Clank Reviews
This site aggregates publicly available community data. Some links are affiliate links. We earn a commission if you purchase through our links, at no cost to you. Learn more

How We Rate AI Apps

Last updated: May 2026

Clank Reviews does not test apps first-hand. Instead, we aggregate publicly available community data — Reddit threads, app store reviews, Google Trends signals, and editorial consensus — to surface what real users consistently report. Every score on this site is derived from that data, not from personal experience.
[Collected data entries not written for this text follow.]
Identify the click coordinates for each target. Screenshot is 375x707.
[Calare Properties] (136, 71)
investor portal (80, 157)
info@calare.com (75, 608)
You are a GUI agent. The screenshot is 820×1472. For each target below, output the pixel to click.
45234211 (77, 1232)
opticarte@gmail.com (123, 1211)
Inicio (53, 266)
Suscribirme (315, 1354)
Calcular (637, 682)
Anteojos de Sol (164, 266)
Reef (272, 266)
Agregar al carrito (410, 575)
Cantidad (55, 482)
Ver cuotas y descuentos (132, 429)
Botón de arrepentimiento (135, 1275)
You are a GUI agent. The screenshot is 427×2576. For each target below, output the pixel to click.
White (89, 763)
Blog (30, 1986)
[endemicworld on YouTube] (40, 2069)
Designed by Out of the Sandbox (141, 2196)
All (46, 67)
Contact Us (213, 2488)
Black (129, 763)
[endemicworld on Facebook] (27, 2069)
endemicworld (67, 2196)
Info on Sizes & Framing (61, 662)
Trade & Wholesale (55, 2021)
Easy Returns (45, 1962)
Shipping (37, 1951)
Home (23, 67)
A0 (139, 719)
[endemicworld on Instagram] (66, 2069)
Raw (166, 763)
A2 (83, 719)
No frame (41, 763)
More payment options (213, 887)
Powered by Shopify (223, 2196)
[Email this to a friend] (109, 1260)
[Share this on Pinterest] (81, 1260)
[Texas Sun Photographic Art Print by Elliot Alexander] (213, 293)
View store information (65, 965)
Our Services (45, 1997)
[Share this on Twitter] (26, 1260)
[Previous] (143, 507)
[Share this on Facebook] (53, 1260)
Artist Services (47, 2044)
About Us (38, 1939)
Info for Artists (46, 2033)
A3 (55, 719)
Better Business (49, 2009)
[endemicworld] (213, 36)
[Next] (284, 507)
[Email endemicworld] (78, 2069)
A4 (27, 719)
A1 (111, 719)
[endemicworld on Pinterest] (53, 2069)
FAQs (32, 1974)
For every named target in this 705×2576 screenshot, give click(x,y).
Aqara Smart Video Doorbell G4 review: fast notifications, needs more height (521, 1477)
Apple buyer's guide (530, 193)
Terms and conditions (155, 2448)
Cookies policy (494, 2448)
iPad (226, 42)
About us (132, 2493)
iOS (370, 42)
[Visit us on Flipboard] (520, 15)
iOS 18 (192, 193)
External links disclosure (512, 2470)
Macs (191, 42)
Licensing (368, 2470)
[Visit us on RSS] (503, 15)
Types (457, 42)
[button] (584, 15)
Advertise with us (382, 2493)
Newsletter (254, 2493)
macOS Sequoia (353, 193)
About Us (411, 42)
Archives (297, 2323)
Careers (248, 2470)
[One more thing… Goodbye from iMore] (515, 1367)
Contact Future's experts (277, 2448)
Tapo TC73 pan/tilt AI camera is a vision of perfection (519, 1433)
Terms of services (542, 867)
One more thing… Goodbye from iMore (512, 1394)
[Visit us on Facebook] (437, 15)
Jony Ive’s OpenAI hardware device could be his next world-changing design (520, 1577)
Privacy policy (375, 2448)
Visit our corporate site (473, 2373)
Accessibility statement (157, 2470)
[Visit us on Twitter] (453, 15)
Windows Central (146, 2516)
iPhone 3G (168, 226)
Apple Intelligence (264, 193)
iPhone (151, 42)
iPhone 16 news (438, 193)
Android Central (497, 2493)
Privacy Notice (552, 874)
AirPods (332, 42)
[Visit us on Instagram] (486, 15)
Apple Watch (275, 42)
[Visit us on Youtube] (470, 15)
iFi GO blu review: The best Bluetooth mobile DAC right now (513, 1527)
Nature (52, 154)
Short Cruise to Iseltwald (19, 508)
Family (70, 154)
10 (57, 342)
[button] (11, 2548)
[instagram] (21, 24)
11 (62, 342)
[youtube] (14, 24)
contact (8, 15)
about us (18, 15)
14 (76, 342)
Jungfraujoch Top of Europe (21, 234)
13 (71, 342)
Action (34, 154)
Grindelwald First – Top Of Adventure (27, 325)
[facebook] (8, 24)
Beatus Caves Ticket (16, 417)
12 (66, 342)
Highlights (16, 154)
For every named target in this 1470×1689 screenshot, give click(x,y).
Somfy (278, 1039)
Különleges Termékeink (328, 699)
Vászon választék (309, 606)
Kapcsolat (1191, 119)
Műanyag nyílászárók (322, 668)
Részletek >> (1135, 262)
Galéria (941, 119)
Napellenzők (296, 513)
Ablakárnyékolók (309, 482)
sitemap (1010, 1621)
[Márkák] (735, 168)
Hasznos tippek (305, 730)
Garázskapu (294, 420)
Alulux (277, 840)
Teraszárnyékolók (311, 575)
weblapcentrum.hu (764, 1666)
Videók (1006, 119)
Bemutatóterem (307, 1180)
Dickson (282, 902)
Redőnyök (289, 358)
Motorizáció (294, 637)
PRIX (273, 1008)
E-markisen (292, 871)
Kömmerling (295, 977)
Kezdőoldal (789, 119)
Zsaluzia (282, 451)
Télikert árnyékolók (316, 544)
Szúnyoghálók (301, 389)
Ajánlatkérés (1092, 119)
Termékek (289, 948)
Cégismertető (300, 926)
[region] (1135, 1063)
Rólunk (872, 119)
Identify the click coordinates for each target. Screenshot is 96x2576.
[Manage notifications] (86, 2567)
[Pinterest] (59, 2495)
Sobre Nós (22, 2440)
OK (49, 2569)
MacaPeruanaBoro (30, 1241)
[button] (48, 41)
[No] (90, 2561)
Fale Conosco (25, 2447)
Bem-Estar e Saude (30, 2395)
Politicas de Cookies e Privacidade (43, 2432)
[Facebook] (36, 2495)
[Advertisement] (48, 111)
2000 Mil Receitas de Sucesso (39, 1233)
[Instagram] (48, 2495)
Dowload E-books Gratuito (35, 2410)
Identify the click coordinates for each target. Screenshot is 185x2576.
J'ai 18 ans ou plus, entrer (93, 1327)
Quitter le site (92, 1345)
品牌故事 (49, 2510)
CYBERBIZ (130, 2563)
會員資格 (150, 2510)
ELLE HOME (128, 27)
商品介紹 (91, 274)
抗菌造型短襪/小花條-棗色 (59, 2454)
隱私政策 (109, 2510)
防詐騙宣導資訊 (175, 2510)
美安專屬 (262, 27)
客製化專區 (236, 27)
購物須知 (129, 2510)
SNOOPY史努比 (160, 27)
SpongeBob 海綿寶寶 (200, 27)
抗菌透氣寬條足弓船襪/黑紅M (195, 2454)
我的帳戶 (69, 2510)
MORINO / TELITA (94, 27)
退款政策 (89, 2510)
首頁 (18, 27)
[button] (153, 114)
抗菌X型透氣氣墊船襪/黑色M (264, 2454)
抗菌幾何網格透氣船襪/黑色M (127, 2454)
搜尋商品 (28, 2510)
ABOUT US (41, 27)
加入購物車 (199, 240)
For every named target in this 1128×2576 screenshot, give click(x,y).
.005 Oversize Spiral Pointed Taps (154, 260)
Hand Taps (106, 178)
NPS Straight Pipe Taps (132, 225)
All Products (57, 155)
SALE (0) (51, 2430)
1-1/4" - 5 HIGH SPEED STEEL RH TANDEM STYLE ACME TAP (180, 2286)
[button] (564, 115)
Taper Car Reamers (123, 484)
This page explains exactly how each score is computed so you can evaluate our methodology and weigh our ratings accordingly.

The Four Signal Sources

Before scoring any app, we collect data from all four sources below. A review is not published if any signal type is missing.

1

Reddit & Forums

We search app-specific subreddits and r/AICompanions for top-voted threads. We analyze recurring praise and complaint themes across hundreds of comments — not just headline posts.

2

App Store Ratings

We pull current ratings and review counts from Google Play and the Apple App Store, and note whether the rating is trending up or down. A declining rating is a red flag regardless of its absolute value.

3

Google Trends

Brand search interest over time tells us whether an app is growing, plateauing, or losing mindshare. We use this as a proxy for user retention and word-of-mouth health.

4

Editorial Consensus

We read a minimum of three independent review publications and extract their numeric scores or quality judgments. We average these into a blog consensus score per dimension.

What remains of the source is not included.